Number VII or VIII (my notes are scrawled) was a grand waltz, and possibly Mr. Neikrug was attempting a double homage. Deference to Schumann who in his own waltz gave deference to Chopin. Other pieces took more ambivalent gestures as Mr. Bronfman plunged up and down the keyboard until the ultimate (and longest) of the “movements”.


Nicely, these were not Webernian bagatelles, where each note had to make sense. In fact, they were more like some of Prokofiev’s image-works for piano. But Mr. Neikrug gave feeling to the piano, with his own passions, both micro– and macro-cosmic.


In the middle of the evening was Poul Ruders’ Fourth String Quartet, and like all else by this Danish giant, the intensity, the ferocity (Mr. Neikrug’s word) and unfettered macrocosmic state was offered in five totally engaging movements.


Mr. Ruders never ever lets an instrumental color be left behind. This might have been a string quartet (and the four players listed above gave it pulse and impulse), but he created the most delicious sounds. The first movement included resonances on each instrument, so the strings were held, or bounced off each other, and one felt as in a Baroque cathedral, not an East Village bar. The second was purely Beethovenian, a scherzo and trio, the latter of which formed part of the final three movements.


This was Poul Ruders the magician, taking that simple ländler-like theme and pushing it into a variety of ferociously fast movements, tours de force into complex equations, everything from a Beethoven-style quick run up to the theme to again an aural discovery, where the instruments could have been four bells or gongs.


No special effects were used here. Simply harmonics, high tones bouncing off high tones, resonances leading to resonances. And a finale that was like a rest period for the frenzied music which had gone before.


Now it was back to Mr. Bronfman, the Phil’s artist-in-residence. No adjectives can capture his persona. “Indefatigable ” or “endlessly curious” or “vital” or “titanic” scratch the massive surface of this great Tashkent-born artist. So, not content with playing Mr. Neikrug’s twelve pieces, he came out with two Phil artists–violinist Quan Ge and cellist Maria Kitsopoulos–for a piece which could be described as “Escher in music.”

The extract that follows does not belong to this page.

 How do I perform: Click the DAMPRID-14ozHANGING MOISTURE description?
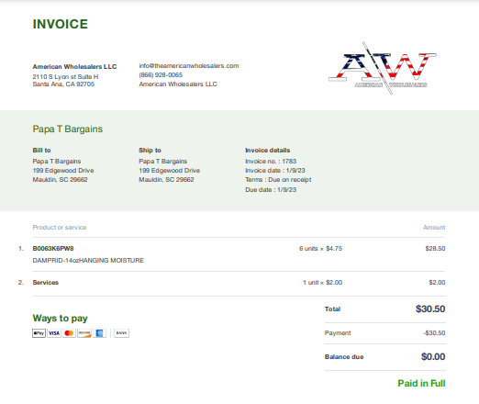[x=88, y=261]
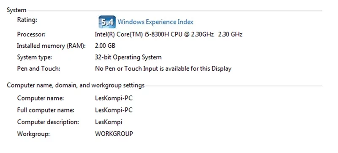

Marc-André Dalbavie was once dismissed by Pierre Boulez as “easy to grasp.” If that was an insult by the Gordian-knotty Boulez, it was wrong. Mr. Dalbavie may be less convoluted than Boulez but the complexities of this First Trio were endlessly fascinating.


It began with a dozen gun-shots. Rather, Mr. Bronfman banging those gunshots hotly and fiercely on the piano, followed timidly by strings. But now came the Escher conundrum. Each instrument was flexibly restricted to play scales. Endless scales up and down, mixing modes, interrupting each other, producing Escher’s illusion of an architecture rising and falling, each instrument transformed into more and more complex equations, sometimes out of tune, sometimes together, until the whole dizzying 18-minute riddle within riddle within riddle was suddenly stopped!


Stopped by the same gunshot notes in which Mr. Bronfman opened the piece.


Mr. Neikrug himself said, “I’m not sure how he does it.” And if that composer is baffled, who are we poor mortals to figure it out? Except that it was delightful intriguing, and, like the hour-long concert, infinitely joyful.